STATED PROBLEM A: List every name that the SVM classifier question below imports from sklearn.metrics.

··· SELECTION

Goal: Predict labels on my original data
Background: I constructed an SVM classifier
I am using the following code:
0) Import modules
import numpy as np
from sklearn import cross_validation
from sklearn import datasets
from sklearn import svm
from sklearn.model_selection import StratifiedKFold
from sklearn.metrics import precision_score, recall_score,accuracy_score
from sklearn.feature_extraction.text import TfidfVectorizer
from sklearn.metrics import precision_recall_fscore_support
1) X_list
and y
type(X_list) #list, strings
len(X_list) #2163
type(y) #numpy.ndarray
len(y) #2163
2) convert X_list
from string to float, use tfidf
tfidf = TfidfVectorizer()
X_vec = tfidf.fit_transform(X_list)
X = X_vec.toarray()
3) X
shape
X.shape (2163, 8753)
4) 10 fold validation and SVM
skf = StratifiedKFold(n_splits=10)
clf = svm.SVC(kernel='linear', C=1)
5) loop through 10 folds
precision_scores = []
recall_scores = []
f_scores = []
for train_index, test_index in skf.split(X, y):
X_train = X[train_index]
X_test = X[test_index]
y_train = y[train_index]
y_test = y[test_index]
clf.fit(X_train, y_train)
y_pred = clf.predict(X_test)
precision_scores.append(scores[0])
recall_scores.append(scores[1])
f_scores.append(scores[2])
6) Predict on original dataset X_original
type(X_original) #list, strings
len(X_original) #2163
7) Convert X_original
from string to float
tfidf = TfidfVectorizer()
X_original_transform = tfidf.transform(X_original)
But when I do so I get the following Error
`NotFittedError: TfidfVectorizer - Vocabulary wasn't fitted.`
SO has a similar question but it seems different from my issue NotFittedError: TfidfVectorizer - Vocabulary wasn't fitted
8) How do I fix this error?

······
··· DATASET RECORDS

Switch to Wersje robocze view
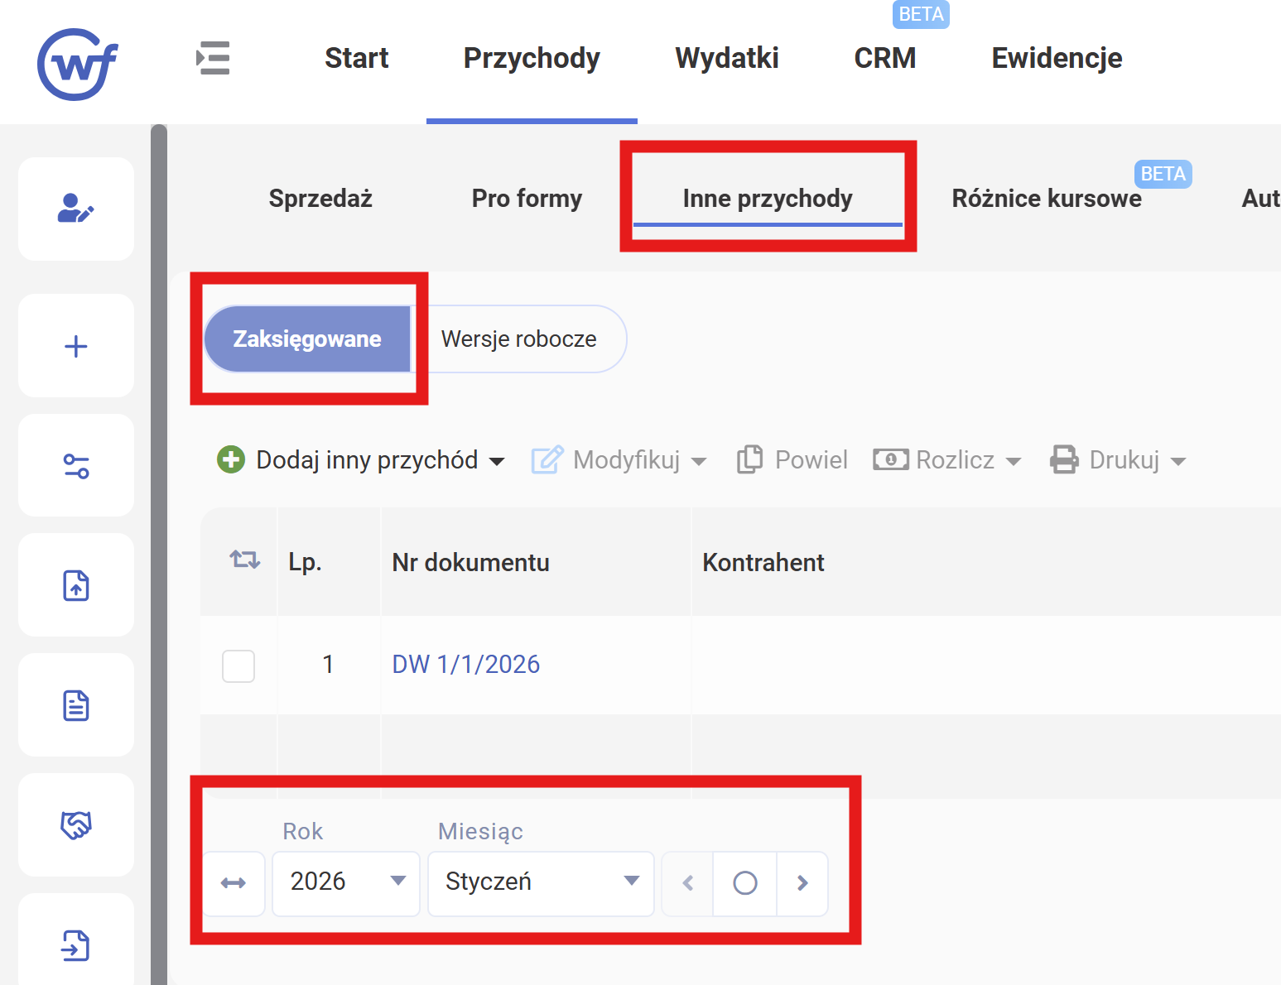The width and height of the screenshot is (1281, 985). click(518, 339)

······
··· DATASET RECORDS

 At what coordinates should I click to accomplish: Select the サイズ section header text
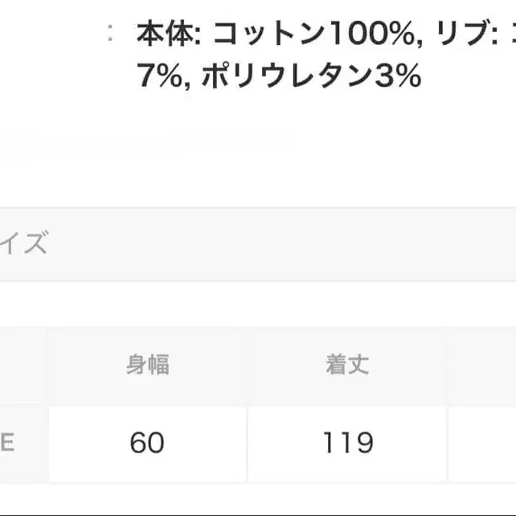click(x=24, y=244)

······
··· DATASET RECORDS

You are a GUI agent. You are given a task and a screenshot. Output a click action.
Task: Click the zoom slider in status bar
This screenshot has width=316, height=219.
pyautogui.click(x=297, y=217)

······

STATED PROBLEM B: In the entries above, reproduce the stretch from "You are a GUI" through "pyautogui.click(x=297, y=217)", swapping "status bar" for "bottom toolbar" and changing nothing else.

RIGHT ANSWER A:
precision_score
recall_score
accuracy_score
precision_recall_fscore_support

RIGHT ANSWER B:
You are a GUI agent. You are given a task and a screenshot. Output a click action.
Task: Click the zoom slider in bottom toolbar
This screenshot has width=316, height=219.
pyautogui.click(x=297, y=217)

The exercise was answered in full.